While no one wants to file for bankruptcy protections on student loans (or any other type of loan for that matter), their removal from student loans has clearly caused a systemically predatory lending system the likes of which this country has never seen, and has also enabled the intolerable tuition inflation already mentioned. I’ve described this predatory “scam” previously on these pages, so I won’t say more here, but suffice it to say that when the lenders, guarantors, and even the Department of Education are making, not losing money on defaults, as is the case here, their fiscal motivations go against the borrowers, not with them, and this completely wrecks the system with all manner of failures. This is what removing bankruptcy protections has led to, and what must be corrected if there is to be any hope for the viability of the student loan system going forward.
With bankruptcy protections returned to all student loans, the Department of Education will be forced to have skin in the game for the borrowers, not against them, a condition that Adam Smith or any other free market economist would agree is necessary for a healthy, capitalist lending system. This would both light a fire under the Department of Education to use its massive leverage over the colleges to provide high quality educations at the lowest possible costs, and also cause the Department to crack down on the servicers, lenders, and guarantors who currently have no financial incentive to provide quality loan administration (in fact, many lenders have been caught defaulting loans without even attempting to collect on the debt!).
In my opinion, the Republicans are looking up a steep hill on this election, and can’t rely on social issues or increasingly questionable trickle down theories to carry the middle income vote. I’d say that showing the people that the invisible hand can, and should work for middle class citizens is absolutely necessary if the Republicans are to have any chance this November, and I can’t see any action that would better demonstrate this point.

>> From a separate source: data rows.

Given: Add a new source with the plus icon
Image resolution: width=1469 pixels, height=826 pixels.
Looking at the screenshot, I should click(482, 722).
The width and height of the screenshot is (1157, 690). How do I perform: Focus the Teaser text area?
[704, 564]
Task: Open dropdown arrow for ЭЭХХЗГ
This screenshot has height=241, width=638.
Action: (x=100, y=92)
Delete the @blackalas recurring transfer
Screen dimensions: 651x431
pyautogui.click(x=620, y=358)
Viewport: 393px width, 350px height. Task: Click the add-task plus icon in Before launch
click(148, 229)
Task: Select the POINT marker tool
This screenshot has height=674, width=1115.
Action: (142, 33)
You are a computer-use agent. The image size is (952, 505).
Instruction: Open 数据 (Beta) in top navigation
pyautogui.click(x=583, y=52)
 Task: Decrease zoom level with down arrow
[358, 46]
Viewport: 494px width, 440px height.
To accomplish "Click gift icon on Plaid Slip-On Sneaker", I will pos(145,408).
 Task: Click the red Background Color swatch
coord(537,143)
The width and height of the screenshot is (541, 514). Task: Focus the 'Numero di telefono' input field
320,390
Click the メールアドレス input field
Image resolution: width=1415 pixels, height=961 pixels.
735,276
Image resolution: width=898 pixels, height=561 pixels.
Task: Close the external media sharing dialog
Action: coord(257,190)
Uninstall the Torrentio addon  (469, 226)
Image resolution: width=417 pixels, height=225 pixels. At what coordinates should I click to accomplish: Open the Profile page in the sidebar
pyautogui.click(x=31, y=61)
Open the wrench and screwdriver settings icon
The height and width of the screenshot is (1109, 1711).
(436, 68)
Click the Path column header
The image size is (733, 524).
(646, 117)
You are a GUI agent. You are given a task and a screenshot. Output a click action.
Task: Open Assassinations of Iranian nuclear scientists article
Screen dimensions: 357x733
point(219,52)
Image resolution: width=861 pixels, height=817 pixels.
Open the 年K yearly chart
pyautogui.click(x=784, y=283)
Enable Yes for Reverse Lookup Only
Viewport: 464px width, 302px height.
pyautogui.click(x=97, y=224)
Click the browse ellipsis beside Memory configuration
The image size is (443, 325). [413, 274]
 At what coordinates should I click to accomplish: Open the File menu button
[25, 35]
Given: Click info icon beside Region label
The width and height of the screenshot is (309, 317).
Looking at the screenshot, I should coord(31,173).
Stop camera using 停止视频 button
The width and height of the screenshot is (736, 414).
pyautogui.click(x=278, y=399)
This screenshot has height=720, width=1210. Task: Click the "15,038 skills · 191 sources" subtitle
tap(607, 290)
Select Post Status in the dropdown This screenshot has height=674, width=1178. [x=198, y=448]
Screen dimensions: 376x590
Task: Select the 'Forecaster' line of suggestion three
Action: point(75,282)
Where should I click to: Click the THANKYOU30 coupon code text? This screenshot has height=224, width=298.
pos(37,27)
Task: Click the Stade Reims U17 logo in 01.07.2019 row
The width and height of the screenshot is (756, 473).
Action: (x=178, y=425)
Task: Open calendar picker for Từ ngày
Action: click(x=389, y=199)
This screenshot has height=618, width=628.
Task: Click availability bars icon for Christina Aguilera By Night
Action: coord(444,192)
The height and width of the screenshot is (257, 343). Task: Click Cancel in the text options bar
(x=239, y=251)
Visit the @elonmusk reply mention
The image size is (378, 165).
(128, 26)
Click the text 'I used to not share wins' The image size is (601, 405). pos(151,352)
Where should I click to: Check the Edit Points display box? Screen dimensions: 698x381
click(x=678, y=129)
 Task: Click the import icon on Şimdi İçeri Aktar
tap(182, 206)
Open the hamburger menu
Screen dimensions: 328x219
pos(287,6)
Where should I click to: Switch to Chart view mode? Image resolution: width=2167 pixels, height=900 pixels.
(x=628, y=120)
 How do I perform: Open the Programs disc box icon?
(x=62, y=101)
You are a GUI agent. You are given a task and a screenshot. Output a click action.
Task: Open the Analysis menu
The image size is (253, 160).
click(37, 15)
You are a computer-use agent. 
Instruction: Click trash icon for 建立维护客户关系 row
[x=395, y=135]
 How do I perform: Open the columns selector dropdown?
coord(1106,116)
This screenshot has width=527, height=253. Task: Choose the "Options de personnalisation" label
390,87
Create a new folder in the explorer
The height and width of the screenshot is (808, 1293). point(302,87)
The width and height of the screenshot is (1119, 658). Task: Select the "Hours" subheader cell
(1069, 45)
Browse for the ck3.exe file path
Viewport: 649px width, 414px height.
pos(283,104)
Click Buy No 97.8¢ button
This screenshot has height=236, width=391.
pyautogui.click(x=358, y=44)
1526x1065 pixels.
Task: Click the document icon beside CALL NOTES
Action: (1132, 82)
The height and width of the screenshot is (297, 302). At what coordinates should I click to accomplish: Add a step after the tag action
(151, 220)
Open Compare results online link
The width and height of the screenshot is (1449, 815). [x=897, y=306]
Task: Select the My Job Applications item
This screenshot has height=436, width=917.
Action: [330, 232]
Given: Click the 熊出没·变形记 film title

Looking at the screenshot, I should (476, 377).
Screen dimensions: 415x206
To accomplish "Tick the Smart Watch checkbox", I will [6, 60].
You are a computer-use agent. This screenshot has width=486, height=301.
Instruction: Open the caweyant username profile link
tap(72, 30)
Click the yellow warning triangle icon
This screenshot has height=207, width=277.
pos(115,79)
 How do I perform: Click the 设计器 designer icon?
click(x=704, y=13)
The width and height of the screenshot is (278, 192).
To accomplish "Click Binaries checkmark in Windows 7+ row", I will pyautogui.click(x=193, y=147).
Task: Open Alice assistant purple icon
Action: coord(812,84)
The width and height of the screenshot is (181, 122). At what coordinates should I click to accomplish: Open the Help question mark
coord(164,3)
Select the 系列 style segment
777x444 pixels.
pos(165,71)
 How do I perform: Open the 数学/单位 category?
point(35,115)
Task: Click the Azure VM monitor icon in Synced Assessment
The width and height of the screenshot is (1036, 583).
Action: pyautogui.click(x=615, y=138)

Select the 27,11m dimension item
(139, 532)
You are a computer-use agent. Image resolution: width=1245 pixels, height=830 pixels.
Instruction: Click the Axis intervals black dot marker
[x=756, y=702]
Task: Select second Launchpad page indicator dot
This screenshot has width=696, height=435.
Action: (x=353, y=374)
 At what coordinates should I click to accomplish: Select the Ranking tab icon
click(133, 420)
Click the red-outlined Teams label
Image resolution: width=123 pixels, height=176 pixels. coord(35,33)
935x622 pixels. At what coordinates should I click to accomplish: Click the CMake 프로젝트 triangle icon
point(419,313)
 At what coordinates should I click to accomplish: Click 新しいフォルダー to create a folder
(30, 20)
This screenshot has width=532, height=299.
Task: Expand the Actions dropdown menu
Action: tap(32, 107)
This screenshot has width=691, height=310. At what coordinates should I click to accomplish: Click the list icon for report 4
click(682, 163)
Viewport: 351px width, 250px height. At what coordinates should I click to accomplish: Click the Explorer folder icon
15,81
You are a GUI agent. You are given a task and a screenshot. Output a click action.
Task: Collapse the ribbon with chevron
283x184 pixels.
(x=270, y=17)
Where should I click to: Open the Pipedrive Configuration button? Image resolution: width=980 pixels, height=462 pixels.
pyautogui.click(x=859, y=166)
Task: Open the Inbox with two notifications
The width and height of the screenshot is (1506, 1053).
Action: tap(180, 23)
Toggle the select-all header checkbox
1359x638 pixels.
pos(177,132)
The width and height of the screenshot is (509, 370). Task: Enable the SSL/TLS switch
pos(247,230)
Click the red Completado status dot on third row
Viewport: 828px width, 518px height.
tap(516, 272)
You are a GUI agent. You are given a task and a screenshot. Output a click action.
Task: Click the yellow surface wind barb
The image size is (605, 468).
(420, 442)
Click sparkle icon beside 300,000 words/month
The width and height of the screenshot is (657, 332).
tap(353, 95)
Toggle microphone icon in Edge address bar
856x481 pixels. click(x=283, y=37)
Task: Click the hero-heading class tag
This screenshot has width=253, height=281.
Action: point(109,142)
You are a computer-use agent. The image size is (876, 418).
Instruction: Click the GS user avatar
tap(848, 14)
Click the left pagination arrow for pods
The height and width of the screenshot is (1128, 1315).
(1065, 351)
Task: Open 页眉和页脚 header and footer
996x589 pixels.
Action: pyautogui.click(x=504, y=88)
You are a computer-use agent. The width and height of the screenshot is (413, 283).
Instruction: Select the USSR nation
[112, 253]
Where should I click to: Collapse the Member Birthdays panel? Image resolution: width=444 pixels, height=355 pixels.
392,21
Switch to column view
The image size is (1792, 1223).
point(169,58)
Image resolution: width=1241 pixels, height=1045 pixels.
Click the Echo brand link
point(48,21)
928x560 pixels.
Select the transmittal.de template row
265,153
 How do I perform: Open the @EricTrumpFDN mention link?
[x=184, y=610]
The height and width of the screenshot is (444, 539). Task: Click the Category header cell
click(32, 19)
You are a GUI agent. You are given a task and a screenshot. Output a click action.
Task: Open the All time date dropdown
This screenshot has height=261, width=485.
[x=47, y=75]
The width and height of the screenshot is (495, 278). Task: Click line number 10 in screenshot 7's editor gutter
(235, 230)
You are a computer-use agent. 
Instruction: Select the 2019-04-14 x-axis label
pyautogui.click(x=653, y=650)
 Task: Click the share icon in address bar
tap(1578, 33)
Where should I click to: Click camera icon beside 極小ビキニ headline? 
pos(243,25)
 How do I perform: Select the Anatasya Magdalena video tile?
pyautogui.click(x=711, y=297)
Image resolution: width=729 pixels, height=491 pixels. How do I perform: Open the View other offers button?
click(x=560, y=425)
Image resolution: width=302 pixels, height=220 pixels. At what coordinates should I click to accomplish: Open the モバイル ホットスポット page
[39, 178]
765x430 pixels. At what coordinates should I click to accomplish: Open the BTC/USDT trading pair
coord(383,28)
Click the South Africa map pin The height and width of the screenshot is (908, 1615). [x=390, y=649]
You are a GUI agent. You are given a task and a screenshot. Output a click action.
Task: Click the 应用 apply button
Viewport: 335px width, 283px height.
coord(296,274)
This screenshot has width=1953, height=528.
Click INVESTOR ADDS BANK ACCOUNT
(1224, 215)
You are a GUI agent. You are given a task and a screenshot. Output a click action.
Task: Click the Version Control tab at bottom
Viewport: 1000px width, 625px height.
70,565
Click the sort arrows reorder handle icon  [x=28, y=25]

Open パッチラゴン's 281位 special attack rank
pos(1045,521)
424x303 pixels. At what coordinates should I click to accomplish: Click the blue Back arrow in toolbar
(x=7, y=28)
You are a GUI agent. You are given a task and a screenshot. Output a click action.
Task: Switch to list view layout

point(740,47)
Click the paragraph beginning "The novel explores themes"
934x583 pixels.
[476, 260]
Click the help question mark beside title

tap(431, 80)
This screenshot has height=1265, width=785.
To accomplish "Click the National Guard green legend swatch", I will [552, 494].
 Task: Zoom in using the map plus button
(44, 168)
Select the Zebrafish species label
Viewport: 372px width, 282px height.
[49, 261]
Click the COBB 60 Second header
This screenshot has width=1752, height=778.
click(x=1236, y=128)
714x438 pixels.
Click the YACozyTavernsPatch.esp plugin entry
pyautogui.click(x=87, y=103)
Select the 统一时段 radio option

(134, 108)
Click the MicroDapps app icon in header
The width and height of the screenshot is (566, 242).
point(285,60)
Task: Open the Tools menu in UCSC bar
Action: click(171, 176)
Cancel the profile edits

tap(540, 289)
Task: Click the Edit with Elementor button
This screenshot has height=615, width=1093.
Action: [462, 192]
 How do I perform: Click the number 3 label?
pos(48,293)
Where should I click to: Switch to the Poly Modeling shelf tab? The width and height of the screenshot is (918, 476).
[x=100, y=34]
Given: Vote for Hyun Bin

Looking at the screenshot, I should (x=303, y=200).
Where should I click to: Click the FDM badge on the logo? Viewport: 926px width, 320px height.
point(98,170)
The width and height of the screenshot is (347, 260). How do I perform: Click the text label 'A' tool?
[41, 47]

The President should see the value of cleaning house, and act immediately by way of simply doing his job. The voters will be far more impressed with an accomplishment like this than a vague campaign promise for the future. Similarly, Republican candidates- even those calling for an end to federal student loans- should be compelled, here, as a matter of campaign strategy, and more generally, as champions of conservative capitalism.
And if both sides do what is clearly needed from them on this issue, the citizens will absolutely benefit, regardless of the outcome of the election in November. Seeing the two parties complement each other, if only on this one issue, would be a much needed change from the gridlock, partisan drama, and legislative inaction that the public can no longer tolerate.